One program is Coats for Kids, which works to provide coats to kids in need so they can stay warm in the winter. The network of partners involved in the acquisition, sorting and distribution of coats is not only formidable, but also a reflection of our community—partnerships with Jack Brown Cleaners and media outlets KVET and KVUE, as well as the hard work of 2,000 community volunteers. When we host our 31st annual Coats for Kids Distribution Day next month, we will be able to say that we provided more than 34,000 warm winter coats to children in need.
Another program is FIT (Food in Tummies), now in its eighth year, where we provide backpacks with meals for weekend nourishment to children in grades K through 5th. During the previous school year, FIT provided roughly 1,400 backpacks each week for 34 weeks, encompassing nearly the entire school year. In the school district that FIT serves, it has been a critical source of food for much of the 90% of the student population that lives at or below the poverty line.
The final program will launch this Spring—Kids in Cool Shoes, or KICS. In addition to providing shoes, we will finally have a natural platform to teach children the importance of fitness as well as ways to stay fit, which will complement the work we are doing on the nourishment side.

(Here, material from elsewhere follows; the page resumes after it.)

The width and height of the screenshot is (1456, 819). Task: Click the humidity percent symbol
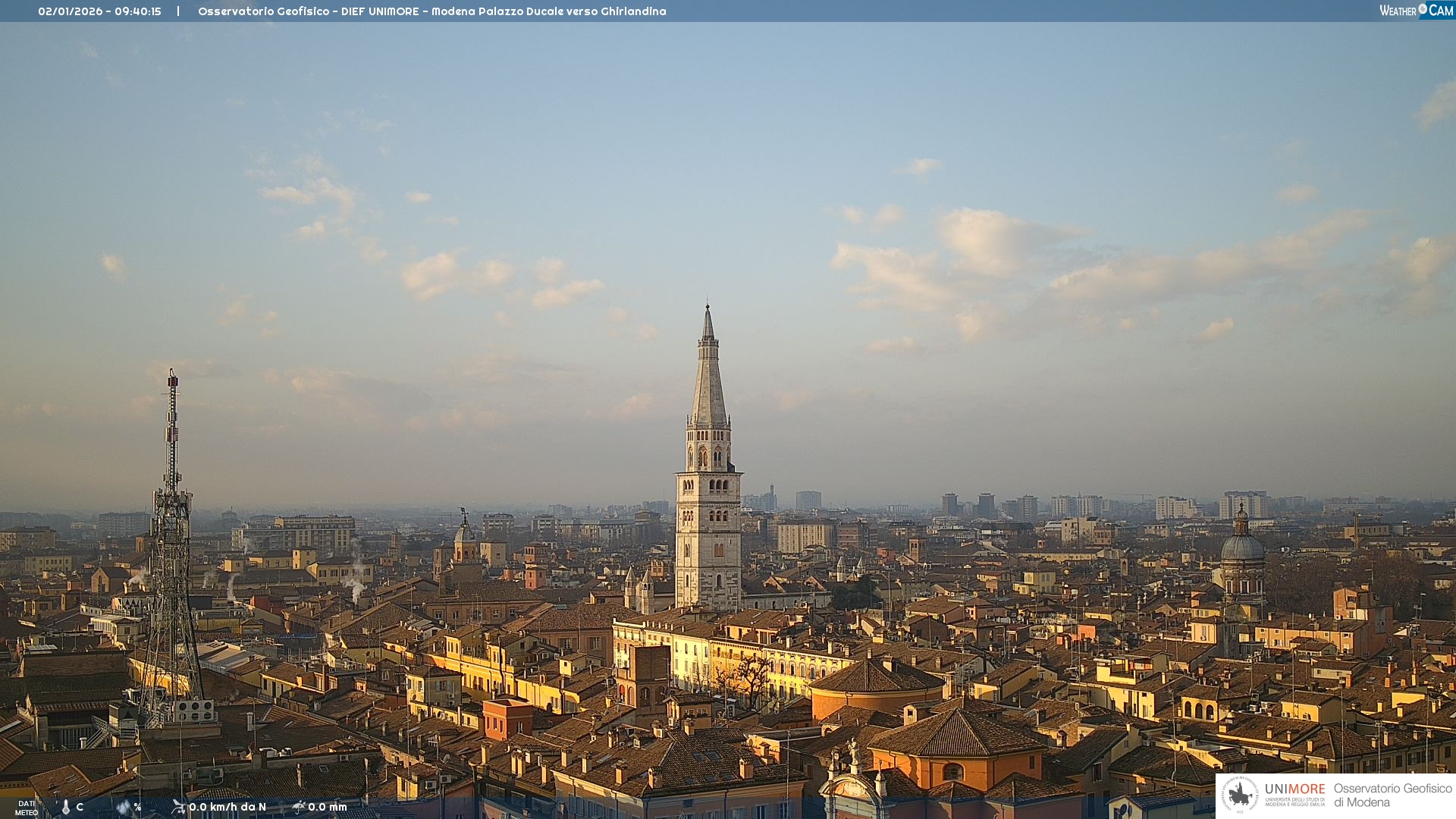pos(138,807)
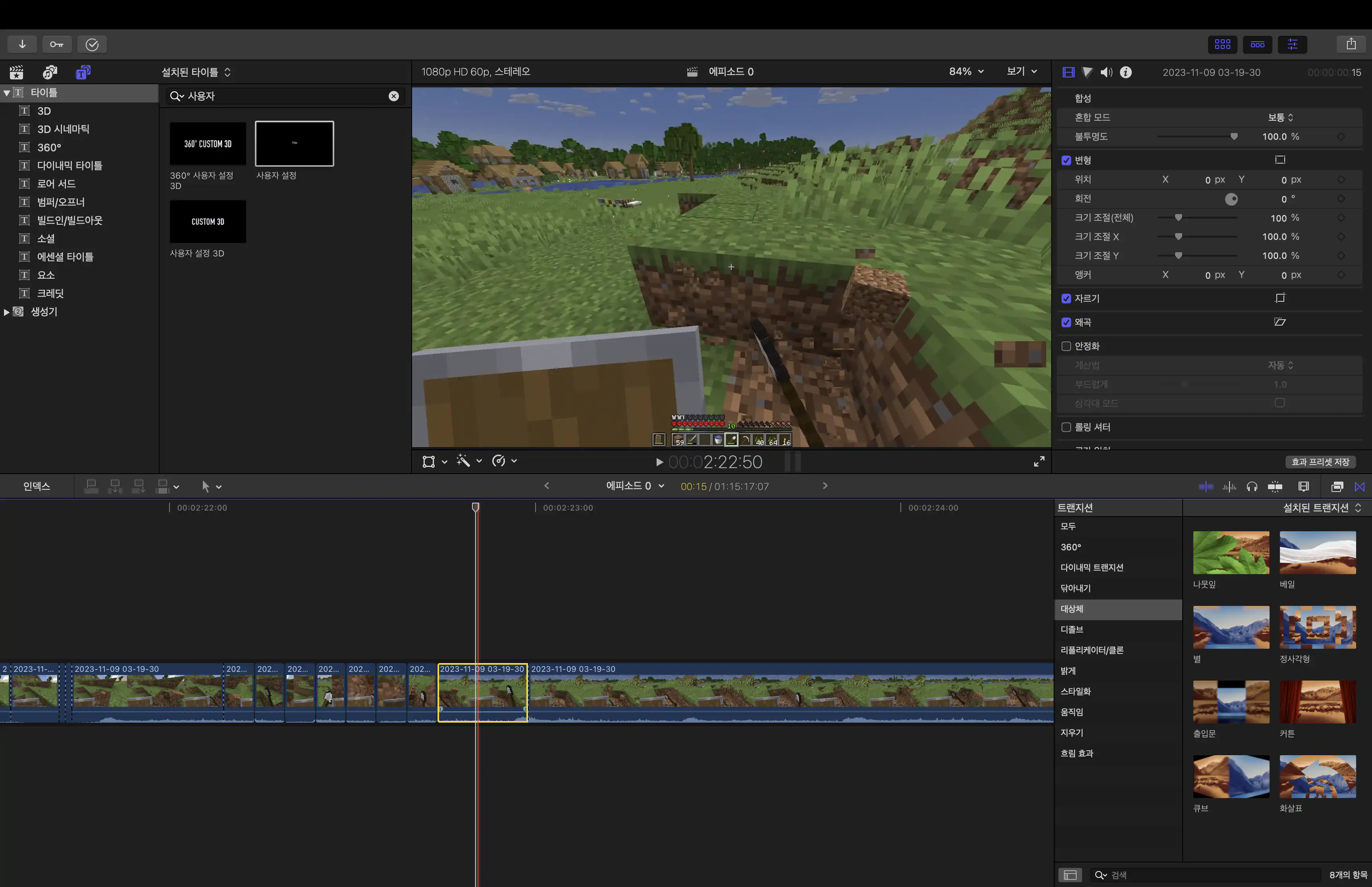
Task: Open the keyword editor key icon
Action: (56, 44)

Coats. Food. Shoes. Important to the children and families we serve, of course it is. But can coats, food and shoes be considered transformational change? Again, it depends on how you look at it. Take food. If a child goes hungry over the weekend, he or she won’t recover until Wednesday. That is two days of lost-readiness in school, creating a sinister multiplier effect where that child remains left behind academically. The same multiplier effect happens when students can’t go to school because they don’t have good shoes or a coat. And with each day that piles up, the hole these children must dig out of gets deeper and deeper.
So the coats, food and shoes we offer provide the hope of an opposite multiplier effect. Every day a child can get on the bus because of a coat we provided, every day a child can focus in class because of the nourishment they received over the weekend, every day a child who is able to be in better physical shape because they had good shoes, is one more day of learning they can experience. Pile up enough of those days, and it gives these kids a better shot at a good life than they would have had otherwise.
That doesn’t mean that what we provide is a silver bullet. We need more engagement, more resources and more focus from partners and community members. But our work in the aggregate has the potential to help change the course of a child’s future. The Junior League can play a real role in transforming the lives of needy children.
The ability to deliver that kind of effect is precisely what sets The Junior League apart. Yes, we may be global in scale, but we are local in impact. We are driving community engagement because we live in the communities we are engaging in. In the process, we are developing the women leaders of today and tomorrow. That’s the ultimate win-win, no matter how you look at it.